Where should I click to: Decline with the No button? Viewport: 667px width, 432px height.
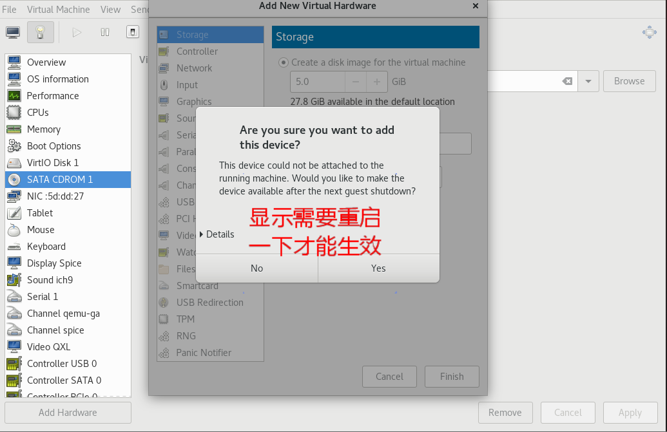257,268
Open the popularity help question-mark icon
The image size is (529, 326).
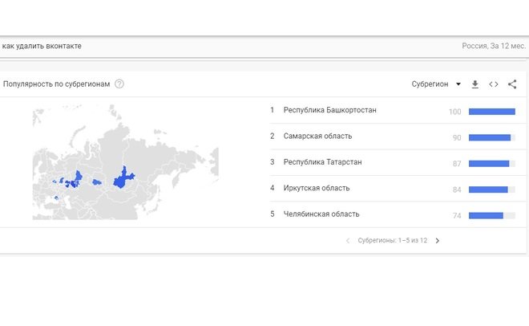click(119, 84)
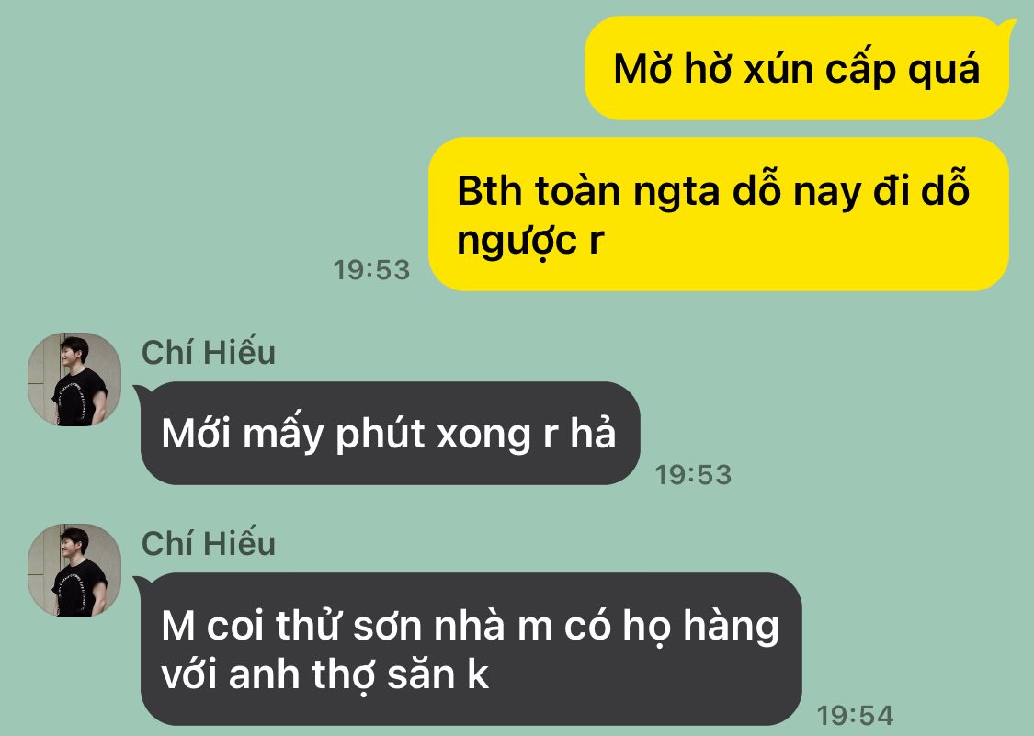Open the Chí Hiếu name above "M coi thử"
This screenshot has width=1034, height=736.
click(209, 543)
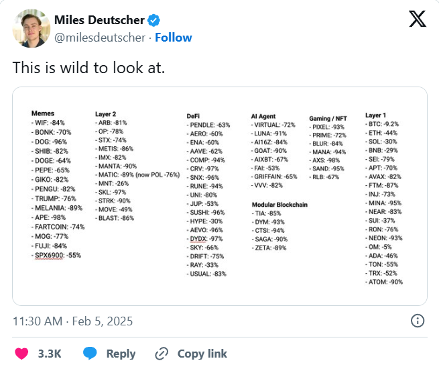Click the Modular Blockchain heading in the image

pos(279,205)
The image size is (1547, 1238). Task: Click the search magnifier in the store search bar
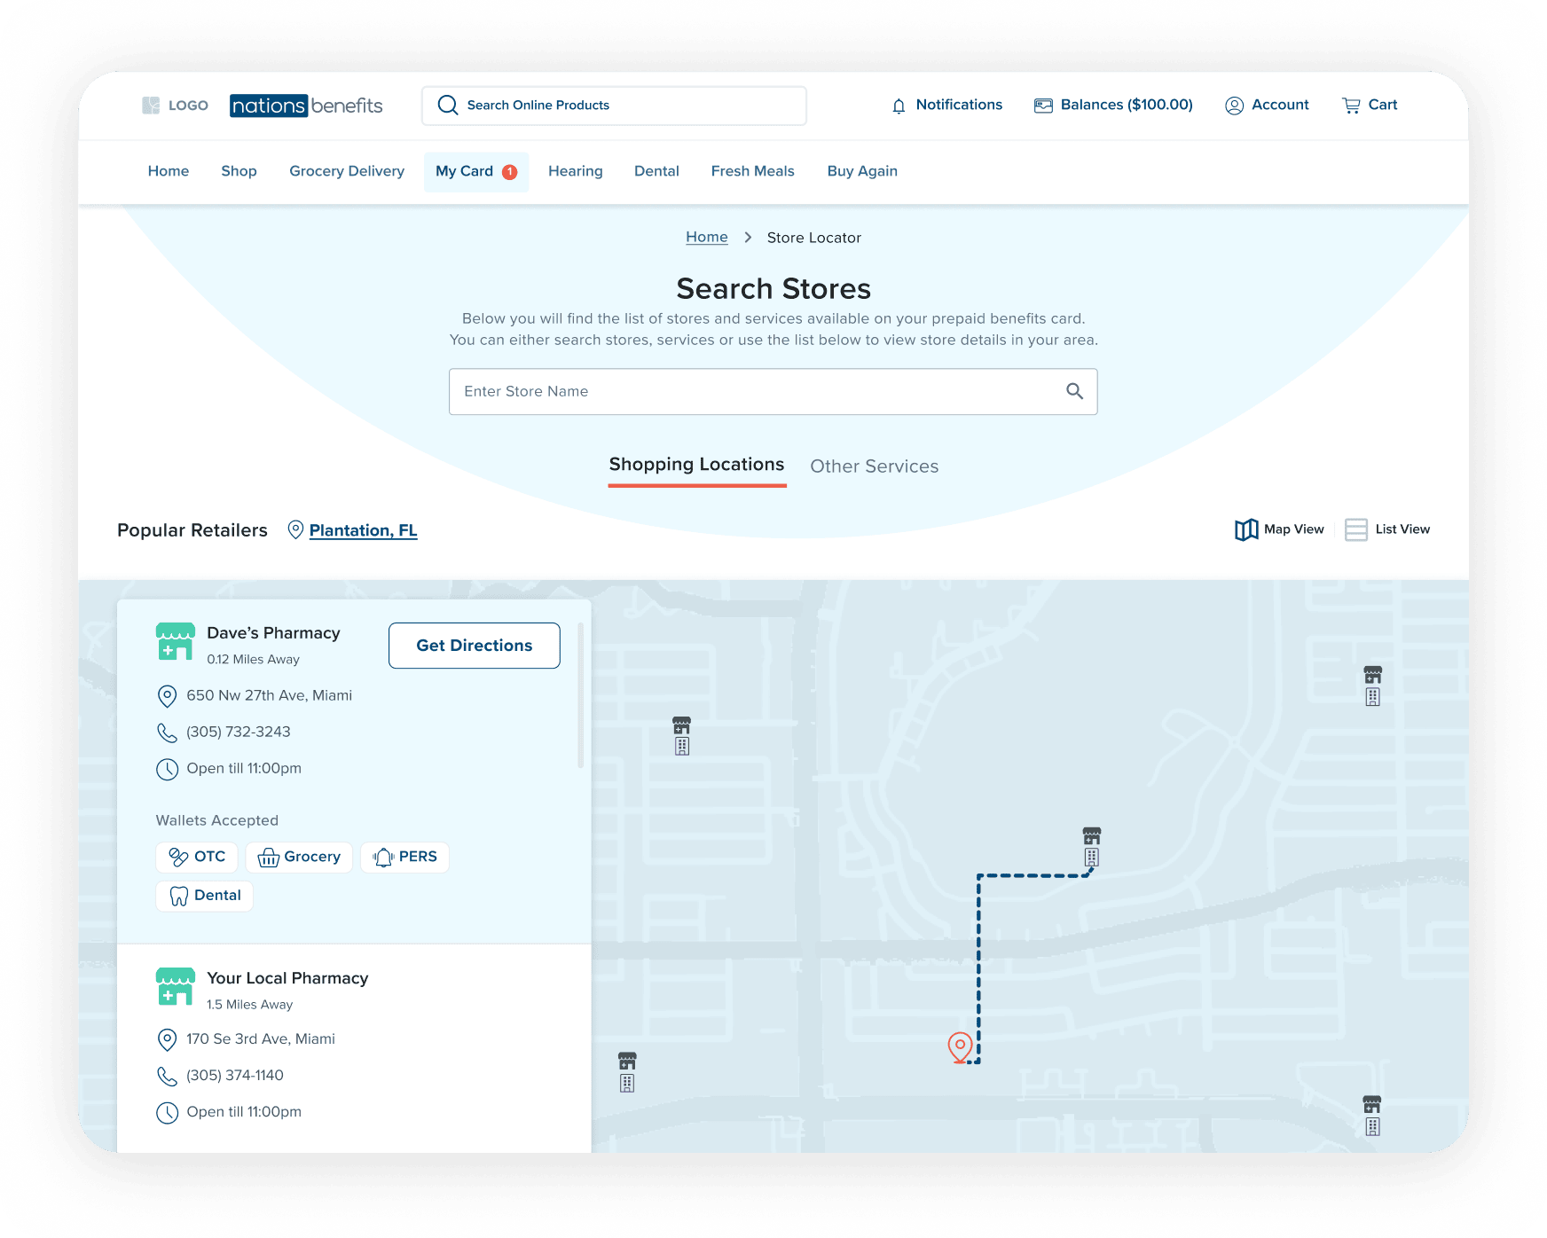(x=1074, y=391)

****************************************

= Instruction =
Could you swap "image size" for "canvas size" throughout the rows above, leave everything else unchanged, and omit the pictures from your answer?

= Answer to this task =
Where should I click to: Decline with the No button? Viewport: 667px width, 432px height.
257,268
Open the popularity help question-mark icon
The canvas size is (529, 326).
click(119, 84)
Open the Chí Hiếu name above "M coi thử"
This screenshot has width=1034, height=736.
click(209, 543)
Click the Modular Blockchain heading in the image

pos(279,205)
The canvas size is (1547, 1238). Task: Click the search magnifier in the store search bar
(x=1074, y=391)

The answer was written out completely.